Em síntese, a legislação sobre EaD é, no mínimo, genérica, ostentando características inaceitáveis em textos dessa natureza, sobretudo pela possibilidade, ainda que eventual, de evocar leituras diversas e contraditórias, o que deve ser evitado a todo custo. Por um lado, se tal legislação exacerba os aspectos técnicos e burocráticos, por outro lado, descuida-se das questões de cunho propriamente educacional – aliás, raramente mencionadas, a não ser enquanto dogmas assumidos. Mas, o que é ainda mais preocupante, como já dissemos, é a abertura indiscriminada para o EaD ser utilizado em todos os níveis da educação formal, sem que o país disponha de acúmulo consistente de conhecimentos sobre o tema. Tal legislação nem sequer explicita claramente se o EaD é concebido como “modalidade de ensino” (a não ser no Decreto citado, dentre os documentos aqui considerados), como “metodologia” ou apenas como “estratégia” para se chegar à consecução de algum objetivo – supostamente educacional, imaginamos.

Defesa da formação presencial
Vamos supor, então, que o projeto de sucessivos governos (referimo-nos aqui, sobretudo, aos dois governos de FHC e ao governo atual) para a Ed.aD, embora falem de educação, não se refiram à educação mesma, mas sim ao ensino. Ainda assim, uma boa apreciação do tal projeto nos levaria a contra-argumentar que se o seu objeto fosse exclusivamente o ensino, fora de qualquer perspectiva educativa, seria preciso acrescentar-lhe abrangência, de sorte a torná-lo instrumento de uma revolução total e radical em nosso sistema de ensino – começando, talvez, pela substituição do Ministério da Educação por um Ministério do Ensino. E, então, tal projeto teria que ser precedido de outro que tratasse realmente de educação e no qual se explicitassem os princípios e os pressupostos que ordenariam o sistema de ensino que dele derivasse – porque nenhum sistema de ensino pode prescindir da definição prévia do ideal a que ele deve servir e dos critérios, a começar pelos éticos, sobre os quais se assentará a tomada de decisão sobre as importantes questões: O quê? Para quê? e Como ensinar?
[17]
É claro que o EaD ensina e, se bem estruturado e conduzido, educa, como qualquer outra atividade na vida poderia fazê-lo. Aprendemos e nos educamos a vida toda à distância. Através dos nossos pais e por meio de uma série de circunstâncias, aprendemos com nossos antepassados, inclusive sem necessidade de os haver conhecido. Aprendemos e podemos educar-nos com autores que nunca vimos ou encontramos pessoalmente (alguns, de resto, jamais escreveram nada...) e, inclusive, com quem está há mais de 2000 anos de nós – assim, aprendemos e nos educamos com Sócrates, com Platão, com Aristóteles, com Tales, com Pitágoras, com Heráclito, com Anaxágoras, com Anaximandro e por aí afora. Aprendemos e nos educamos até com os animais, com as plantas, com os rios e os mares, com a paisagem, com as coisas. E a esmagadora maioria desses todos nem sequer poderiam “desconfiar” que nos ensinavam... (e, mais do que nos ensinar, podem educar-nos). Então, se é esse aprendizado e essa educação que o EaD pretende, toquemos em frente! Aliás, ele nem precisa ser proposto (e muito menos instituído...) ele existe e se impõe de todos os lados e por toda a vida – queiramos ou não!
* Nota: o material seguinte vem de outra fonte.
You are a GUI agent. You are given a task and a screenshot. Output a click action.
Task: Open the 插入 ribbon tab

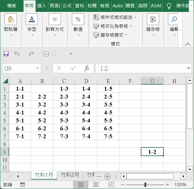[41, 5]
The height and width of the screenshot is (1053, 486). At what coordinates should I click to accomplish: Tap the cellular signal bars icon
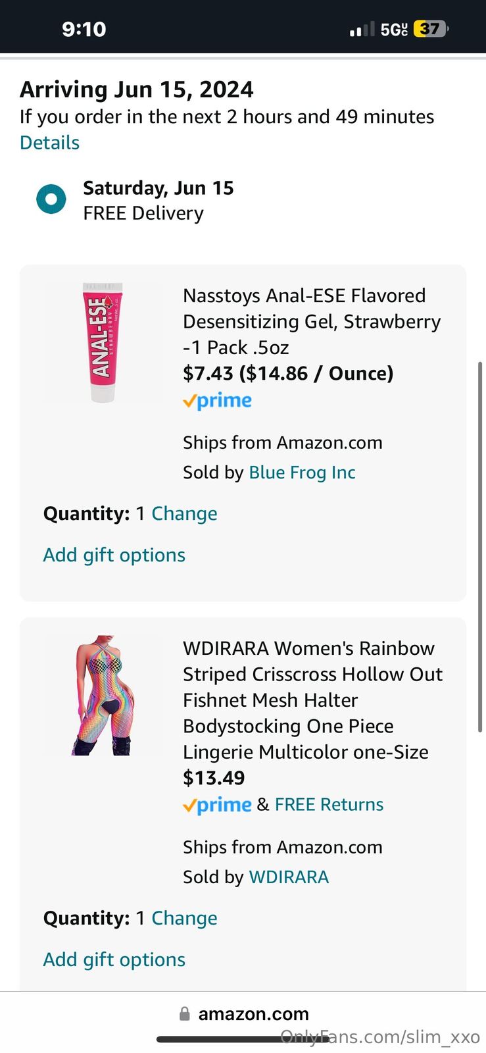[x=361, y=30]
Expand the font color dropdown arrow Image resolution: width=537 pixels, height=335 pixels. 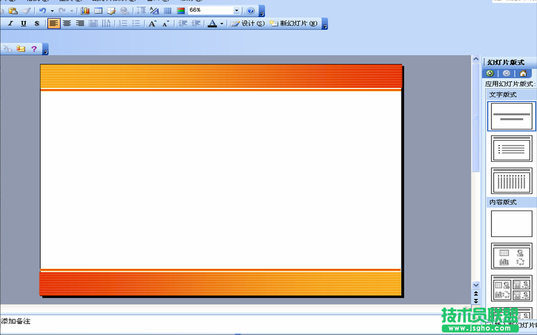click(222, 23)
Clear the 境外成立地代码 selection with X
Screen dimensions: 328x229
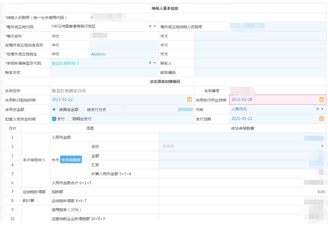coord(150,27)
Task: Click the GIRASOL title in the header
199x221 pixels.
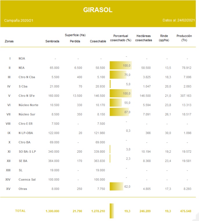Action: click(98, 10)
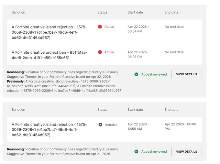Click green checkmark in second Appeal reviewed
This screenshot has height=164, width=220.
136,151
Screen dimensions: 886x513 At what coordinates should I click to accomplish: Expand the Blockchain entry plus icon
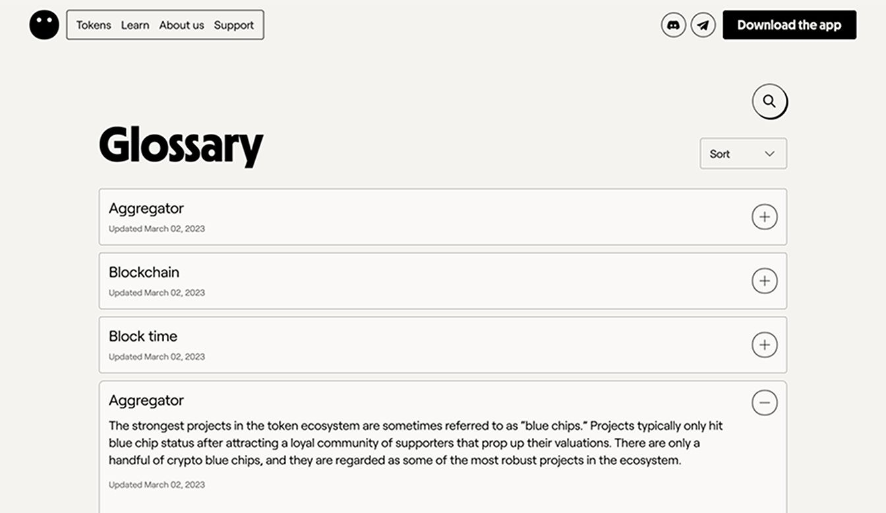764,281
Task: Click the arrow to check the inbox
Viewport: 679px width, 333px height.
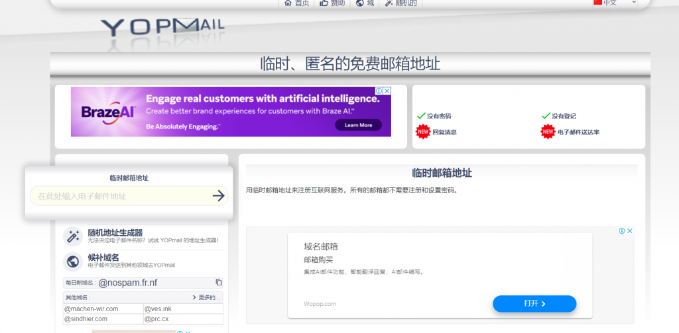Action: point(218,196)
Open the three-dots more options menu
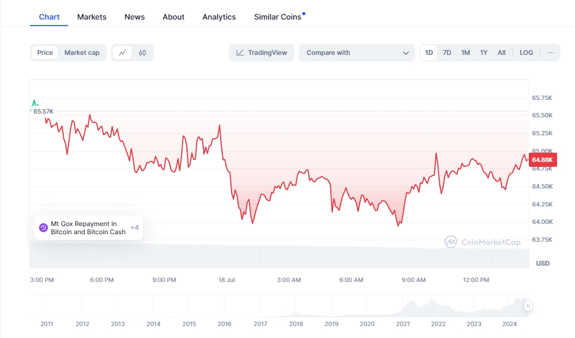This screenshot has width=575, height=338. click(551, 53)
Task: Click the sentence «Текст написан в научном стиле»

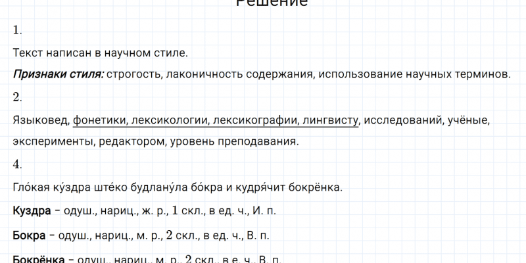Action: tap(100, 52)
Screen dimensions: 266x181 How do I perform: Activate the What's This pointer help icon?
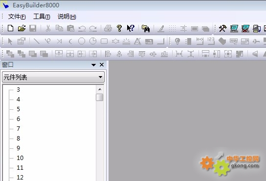(131, 28)
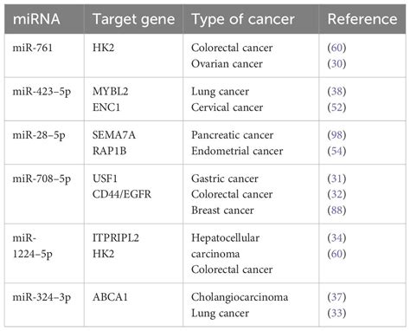Image resolution: width=410 pixels, height=331 pixels.
Task: Select the Reference column header
Action: (362, 19)
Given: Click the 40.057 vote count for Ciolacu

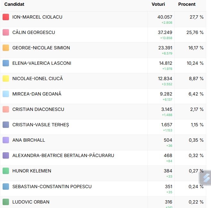Looking at the screenshot, I should pyautogui.click(x=165, y=17).
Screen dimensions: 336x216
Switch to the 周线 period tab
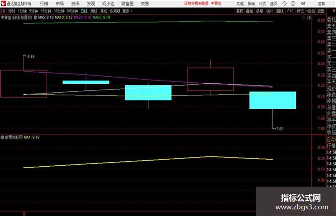(94, 11)
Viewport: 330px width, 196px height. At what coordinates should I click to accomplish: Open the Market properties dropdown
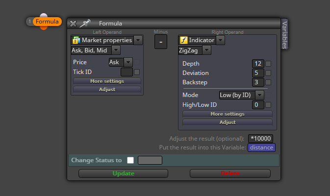click(138, 40)

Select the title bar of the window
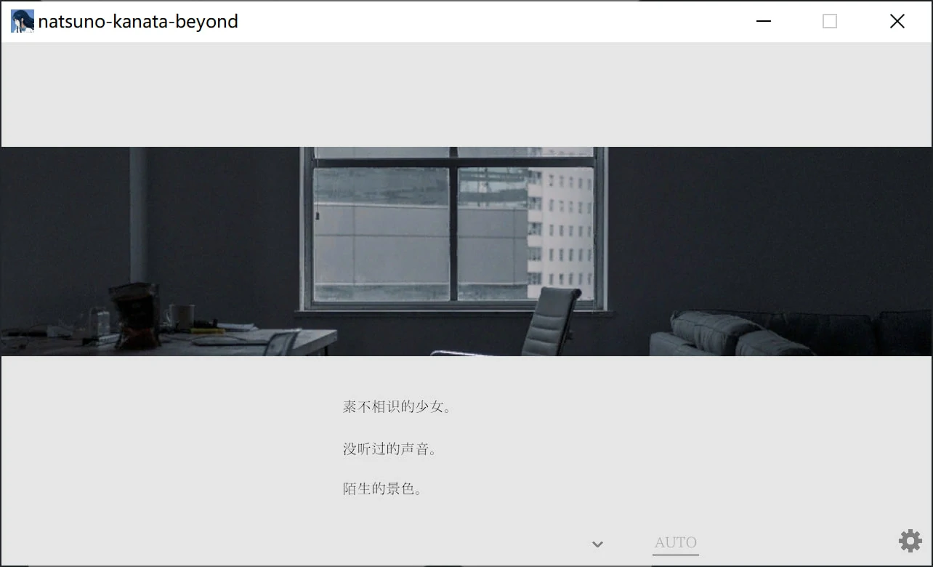(x=436, y=21)
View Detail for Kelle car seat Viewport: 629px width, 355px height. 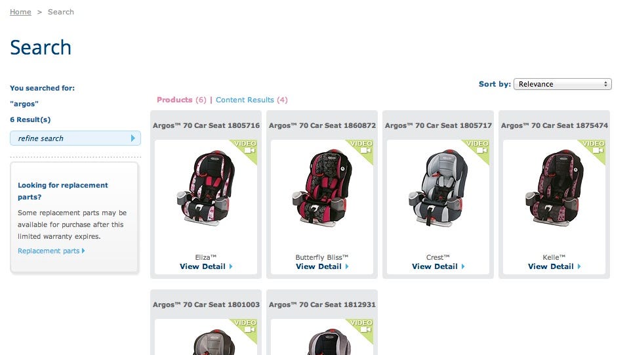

Mas, há que se recusar o EaD, se o que com ele se pretende é a preparação sistemática para a vida pessoal, social e profissional que a cada um cabe viver e em que a cada um caberá desempenhar-se. E por que?
Em primeiro lugar, porque a vida humana e o ser humano são históricos. Assim, qualquer indivíduo que fosse obrigado a se autoconstruir abaixo da cultura de seu tempo construir-se-ia infra-histórico – irremediavelmente abaixo de sua condição de humanidade. O tempo humano não é simplesmente o tempo do relógio, nem é a mera e irremediável seqüência de milésimos de segundo que compõem o tempo físico e nem sequer é a sucessão fluida de presentes. O tempo humano é histórico. Quem estiver, pois, abaixo de seu tempo, estará aquém de sua condição histórica – autoconstruído e confinado numa infra-humanidade. Seria um infra-homem.
A educação sistemática (educação escolar, formal) não tem o direito de roubar à pessoa as condições do exercício de seu direito de construir-se humana e de humanamente desempenhar-se e viver (quanto a tal roubo, já estamos muito bem servidos de instituições públicas [e privadas] e sistemas sociais que o praticam...). Toda educação sistemática se faz num contínuo interagir da educação presencial com a à distância. À educação sistemática compete – precisamente porque sistemática – ser presencial: uma troca sistemática e organizada em situações de ensino e de aprendizagem assistidas na e pela convivência e no e pelo exercício da vivência humana que é, necessariamente, presencial, dado o seu caráter social.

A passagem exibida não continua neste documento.